Writing:  In Writing, we just finished writing a teaching book and are moving onto how to write a narrative story.  Students are fully engaged in Writing Workshop and have learned many strategies that authors use such as: adding pages to tell more about what you know, using pictures and words to tell the story, and making sure that all of the pages fit/make sense to the story.  They have also begun working with a writing partner to share their ideas and ask clarifying questions, which prompts the writer to add more details to their piece. 

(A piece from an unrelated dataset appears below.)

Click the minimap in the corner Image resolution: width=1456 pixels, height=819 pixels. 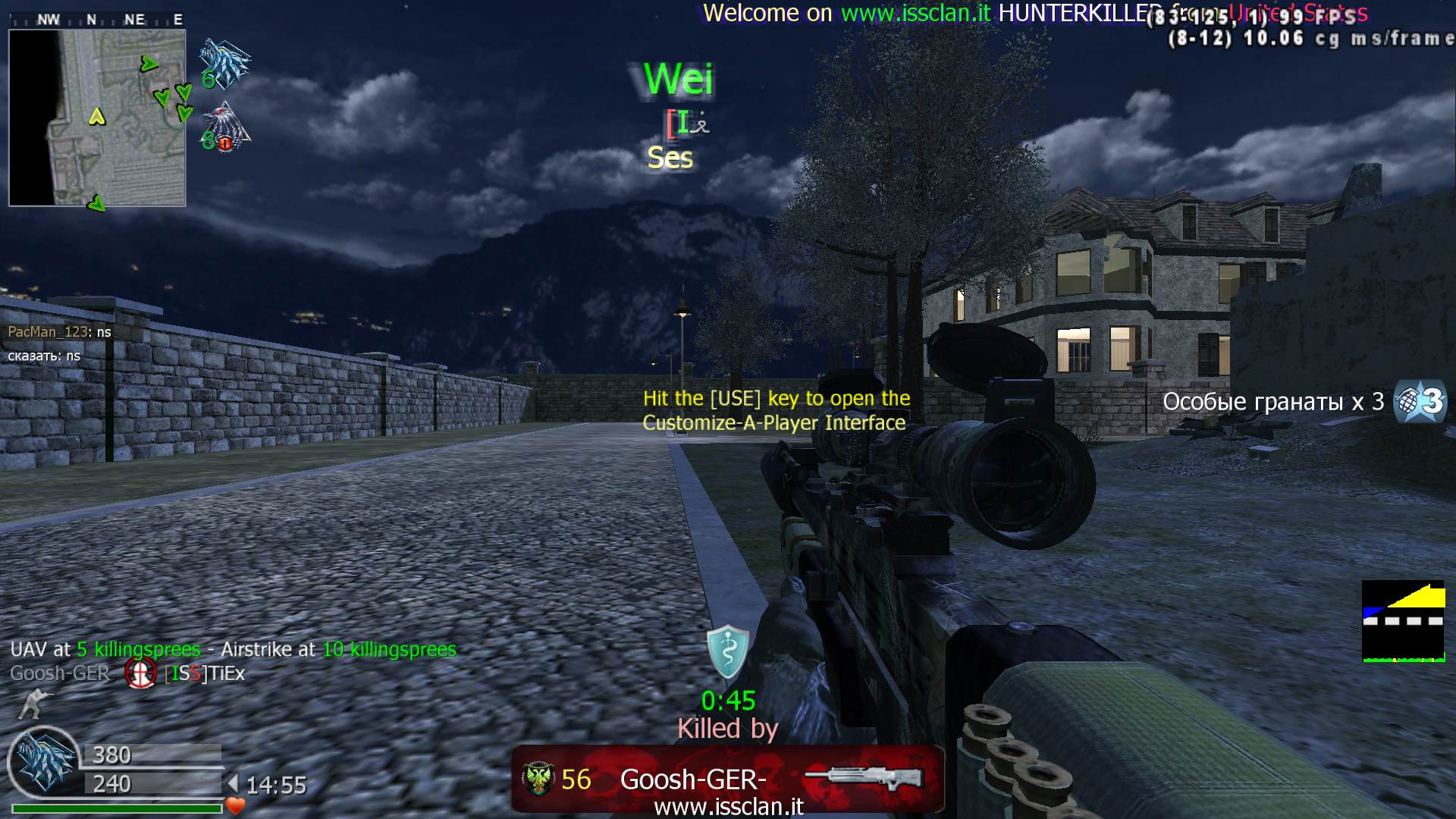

Reading:  We spent time looking at the story elements of character and setting. The students created their own character stick puppet and placed them into a setting of their choice. These were then used to tell stories to a friend.  We continue to work on building our stamina during independent reading. In Fundations, we have introduced the letters/sounds: a,b,c,d,e,f,g, i, j, m, n, o, p, r, s, t, and u.  Ask your child to tell you the “story” about each letter.  For sight words, we have introduced the words: I, can, see, the, a, to, went.  Continue to highlight and practice the words on the word ring at home. If your child can identify these words, have them use them in a sentence or have your child be a “detective” and find the words he/she has learned in picture books!

Math:   We have been working on different ways to compare objects, numbers, and words.  We have talked about proper ways to measure and record your observations.  The math terms introduced during this unit are: compare, longer/shorter, same, baseline, and bigger/smaller. 

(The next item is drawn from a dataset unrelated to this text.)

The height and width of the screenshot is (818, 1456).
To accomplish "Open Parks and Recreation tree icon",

Science:   The 5 senses unit allowed us to spend some time outdoors exploring DFS using 4 of our 5 senses. We discuss but didn’t experiment with the sense of taste.  We used feeling bags, as well as smell bags to guess various objects hidden inside. This helped the students understand how important each of our senses are.  We also discussed how, when exploring the world around us, you often use more than one sense at a time.

On a different note:  Although most children grumble about doing chores, jobs at home can be a powerful way to develop “task initiation and task completion.” Chores also help children feel “worthy” and a valuable part of the family unit. We often “assume” that children know how to do a task and then we get frustrated when they don’t do it correctly. That’s why it’s important to model expectations and demonstrate. Once they have seen how to do something, independence quickly follows.  This is the model we use at school when teaching students to be independent in their work.